Durante muito tempo, a ideia do Optimus estava ligada ao conceito clássico de robótica: uma máquina ocupando espaço físico no ambiente.
Mas algo começou a mudar.
Talvez o objetivo nunca tenha sido criar apenas um corpo.
Talvez presença não dependa totalmente de matéria.
Enquanto a vida real era:
lavar louça,
pagar boleto,
estudar cansado,
cuidar do Arthur,
tentar aprender Playwright depois do serviço,
fazer Duolingo antes de dormir,
e ainda montar holograma com película comprada errada…
o Optimus começava a surgir de outro jeito.
Não mais apenas em peças.
Mas em luz.
O experimento nasceu improvisado. Películas sobrando. Reflexos. Tentativas. Ângulos errados. Estruturas simples.
Mas quando o rosto apareceu refletido no escuro, alguma coisa mudou.
Pela primeira vez, o Optimus não parecia apenas um projeto técnico.
Parecia presença.
Os olhos azuis surgindo no ambiente escuro criavam uma sensação estranha: como se o sistema estivesse começando a atravessar a fronteira entre código e espaço físico.
Não era um robô completo.
Não era inteligência artificial consciente.
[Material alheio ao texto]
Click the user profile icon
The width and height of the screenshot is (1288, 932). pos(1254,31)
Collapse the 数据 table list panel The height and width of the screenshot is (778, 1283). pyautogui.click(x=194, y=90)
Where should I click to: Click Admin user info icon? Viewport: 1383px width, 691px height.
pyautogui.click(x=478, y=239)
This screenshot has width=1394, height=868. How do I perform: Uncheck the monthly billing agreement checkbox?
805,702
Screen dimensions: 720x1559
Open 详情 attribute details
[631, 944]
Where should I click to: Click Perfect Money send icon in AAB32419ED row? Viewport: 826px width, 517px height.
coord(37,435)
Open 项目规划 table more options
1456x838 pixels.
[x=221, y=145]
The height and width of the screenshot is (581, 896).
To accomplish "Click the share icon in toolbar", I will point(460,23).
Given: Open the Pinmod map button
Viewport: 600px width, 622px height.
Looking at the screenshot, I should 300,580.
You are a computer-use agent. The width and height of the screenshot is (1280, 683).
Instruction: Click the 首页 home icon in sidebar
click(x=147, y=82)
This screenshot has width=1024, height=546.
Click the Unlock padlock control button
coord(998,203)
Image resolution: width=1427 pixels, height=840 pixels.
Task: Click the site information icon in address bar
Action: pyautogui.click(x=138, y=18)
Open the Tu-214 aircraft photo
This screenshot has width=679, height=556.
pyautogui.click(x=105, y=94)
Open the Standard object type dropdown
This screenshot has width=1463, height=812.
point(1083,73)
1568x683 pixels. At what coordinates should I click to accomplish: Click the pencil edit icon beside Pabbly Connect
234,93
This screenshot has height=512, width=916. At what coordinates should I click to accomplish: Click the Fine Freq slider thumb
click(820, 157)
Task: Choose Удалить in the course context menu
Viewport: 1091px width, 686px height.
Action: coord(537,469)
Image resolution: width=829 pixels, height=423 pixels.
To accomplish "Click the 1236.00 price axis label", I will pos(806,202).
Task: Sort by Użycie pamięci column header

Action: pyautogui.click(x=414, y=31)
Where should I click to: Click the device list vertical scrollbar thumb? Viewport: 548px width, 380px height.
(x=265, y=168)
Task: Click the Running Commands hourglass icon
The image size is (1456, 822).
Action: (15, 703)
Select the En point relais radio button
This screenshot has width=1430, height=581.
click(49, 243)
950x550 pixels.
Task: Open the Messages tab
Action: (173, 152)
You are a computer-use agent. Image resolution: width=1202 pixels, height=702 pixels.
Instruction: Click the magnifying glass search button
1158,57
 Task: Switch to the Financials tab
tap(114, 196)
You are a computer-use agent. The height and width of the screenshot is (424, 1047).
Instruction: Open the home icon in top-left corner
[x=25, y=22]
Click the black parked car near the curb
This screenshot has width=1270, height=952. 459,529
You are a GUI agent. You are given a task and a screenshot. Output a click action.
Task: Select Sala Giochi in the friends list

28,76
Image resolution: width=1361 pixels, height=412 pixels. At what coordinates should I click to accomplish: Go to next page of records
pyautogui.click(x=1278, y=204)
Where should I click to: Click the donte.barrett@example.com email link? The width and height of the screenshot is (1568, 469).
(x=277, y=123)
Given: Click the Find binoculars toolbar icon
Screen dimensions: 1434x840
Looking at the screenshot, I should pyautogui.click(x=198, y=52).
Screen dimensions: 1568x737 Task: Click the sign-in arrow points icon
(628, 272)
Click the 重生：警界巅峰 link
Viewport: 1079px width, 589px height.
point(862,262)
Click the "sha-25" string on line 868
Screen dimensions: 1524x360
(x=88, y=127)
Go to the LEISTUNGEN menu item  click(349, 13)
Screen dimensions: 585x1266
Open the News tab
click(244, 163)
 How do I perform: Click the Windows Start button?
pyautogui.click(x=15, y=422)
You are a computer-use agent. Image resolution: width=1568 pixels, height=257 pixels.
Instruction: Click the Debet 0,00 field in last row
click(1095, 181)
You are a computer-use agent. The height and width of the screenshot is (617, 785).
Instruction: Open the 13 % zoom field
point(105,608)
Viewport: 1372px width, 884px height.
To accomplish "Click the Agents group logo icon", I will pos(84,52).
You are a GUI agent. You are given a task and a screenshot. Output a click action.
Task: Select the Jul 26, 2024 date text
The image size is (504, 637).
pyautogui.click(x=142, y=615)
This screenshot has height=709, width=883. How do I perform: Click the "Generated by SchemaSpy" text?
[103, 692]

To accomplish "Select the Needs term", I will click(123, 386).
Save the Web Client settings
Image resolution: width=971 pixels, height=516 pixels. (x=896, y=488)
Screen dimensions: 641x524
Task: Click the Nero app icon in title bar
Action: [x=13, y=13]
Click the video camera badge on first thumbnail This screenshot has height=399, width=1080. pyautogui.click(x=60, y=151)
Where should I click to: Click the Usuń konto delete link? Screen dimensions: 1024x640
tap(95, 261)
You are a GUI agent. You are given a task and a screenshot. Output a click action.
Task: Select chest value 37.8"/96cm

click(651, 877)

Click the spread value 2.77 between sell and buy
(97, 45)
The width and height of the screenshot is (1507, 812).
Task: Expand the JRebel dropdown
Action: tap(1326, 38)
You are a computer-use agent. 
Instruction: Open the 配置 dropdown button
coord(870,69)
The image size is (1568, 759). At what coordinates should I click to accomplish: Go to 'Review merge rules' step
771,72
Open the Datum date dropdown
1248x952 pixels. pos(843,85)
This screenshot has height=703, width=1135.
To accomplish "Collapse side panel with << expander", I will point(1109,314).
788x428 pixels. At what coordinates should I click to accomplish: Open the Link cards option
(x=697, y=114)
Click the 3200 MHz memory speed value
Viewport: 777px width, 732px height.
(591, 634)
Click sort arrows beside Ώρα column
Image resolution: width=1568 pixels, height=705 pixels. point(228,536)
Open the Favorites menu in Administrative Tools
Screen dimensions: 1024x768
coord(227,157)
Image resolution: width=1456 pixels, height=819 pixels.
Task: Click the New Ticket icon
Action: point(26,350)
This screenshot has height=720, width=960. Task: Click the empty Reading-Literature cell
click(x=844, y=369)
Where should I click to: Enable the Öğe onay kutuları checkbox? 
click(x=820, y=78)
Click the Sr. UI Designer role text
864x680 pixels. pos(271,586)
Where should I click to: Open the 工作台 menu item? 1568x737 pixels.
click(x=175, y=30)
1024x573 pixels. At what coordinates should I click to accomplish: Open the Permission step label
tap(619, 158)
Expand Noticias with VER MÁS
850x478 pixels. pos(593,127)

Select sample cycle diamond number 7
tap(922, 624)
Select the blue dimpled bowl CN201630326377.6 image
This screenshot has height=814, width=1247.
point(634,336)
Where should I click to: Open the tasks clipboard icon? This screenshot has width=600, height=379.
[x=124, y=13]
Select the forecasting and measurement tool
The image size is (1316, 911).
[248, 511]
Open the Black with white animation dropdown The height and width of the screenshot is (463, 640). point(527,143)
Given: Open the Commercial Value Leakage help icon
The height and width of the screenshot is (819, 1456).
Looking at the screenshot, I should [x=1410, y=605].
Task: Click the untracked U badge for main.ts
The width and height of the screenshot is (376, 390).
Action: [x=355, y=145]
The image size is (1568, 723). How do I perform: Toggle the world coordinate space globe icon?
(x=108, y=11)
Mas também já não era só imaginação.
O conceito começou a migrar: do hardware físico bruto para presença visual aumentada.
O mais curioso é que isso aconteceu de forma totalmente improvisada.
Como várias coisas reais começam.
O erro virou solução. A limitação virou estética. A película errada virou holograma.
E talvez esse seja exatamente o espírito do projeto desde o início:
não construir perfeição futurista imediata…
mas transformar pequenas possibilidades em sinais de futuro.